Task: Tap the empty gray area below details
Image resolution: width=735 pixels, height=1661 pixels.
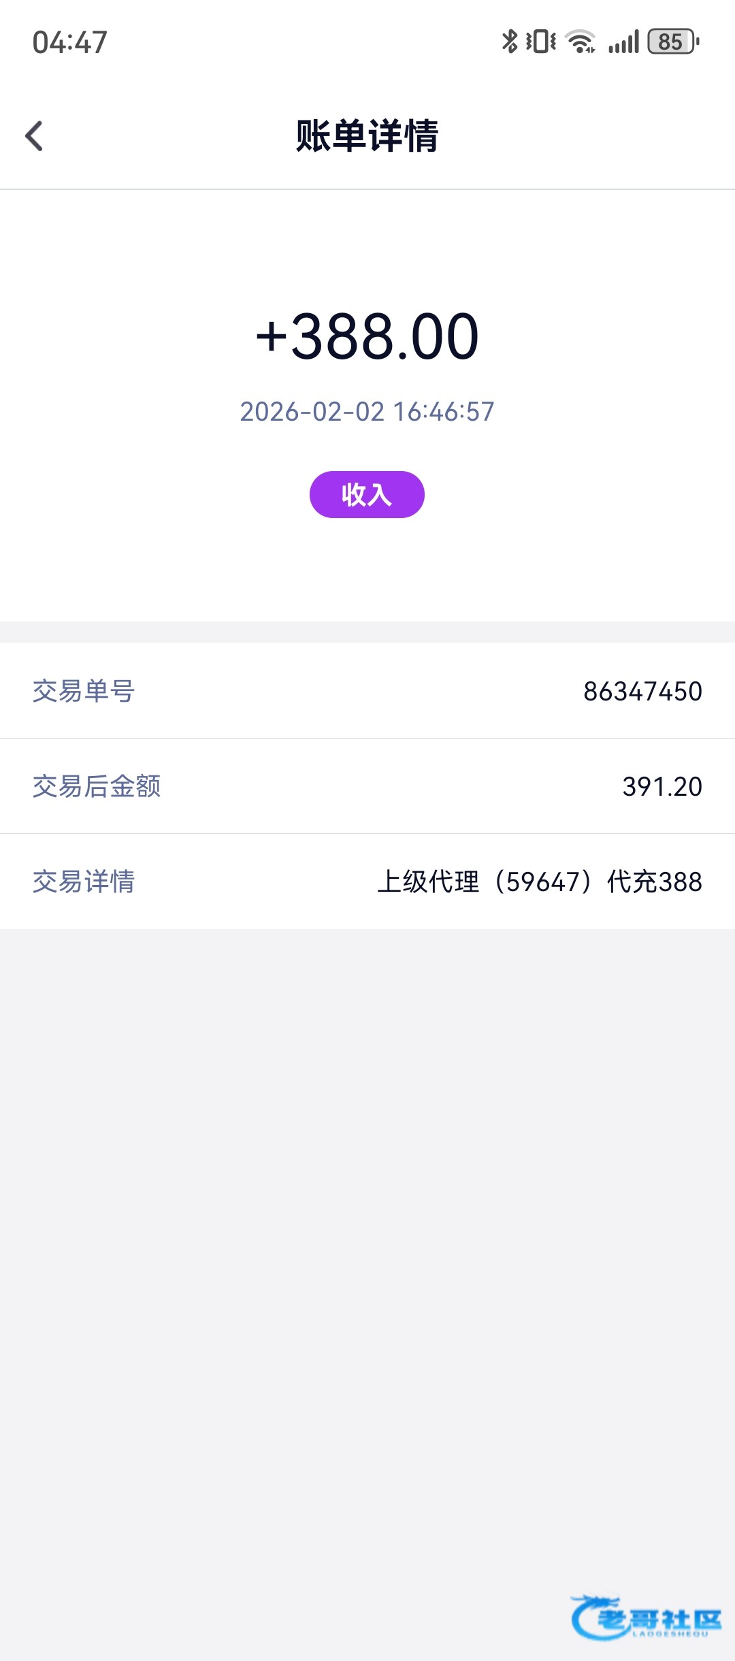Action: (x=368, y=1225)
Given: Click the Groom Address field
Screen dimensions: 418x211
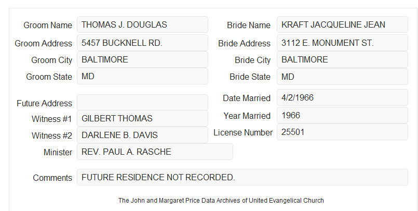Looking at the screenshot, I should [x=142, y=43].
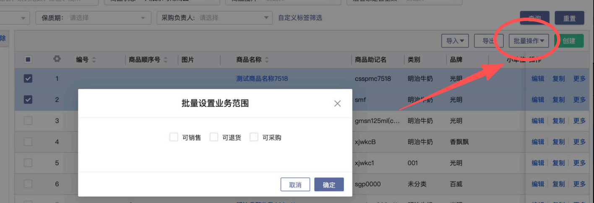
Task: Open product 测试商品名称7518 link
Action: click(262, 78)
───
Task objective - Omit the pictures, then copy out all the data exactly as it stands.

Exercise answer -
Task: Tap the empty gray area below details
Image resolution: width=735 pixels, height=1661 pixels.
Action: (x=368, y=1225)
Given: Click the Groom Address field
Screen dimensions: 418x211
Looking at the screenshot, I should [x=142, y=43].
Task: Open product 测试商品名称7518 link
Action: click(262, 78)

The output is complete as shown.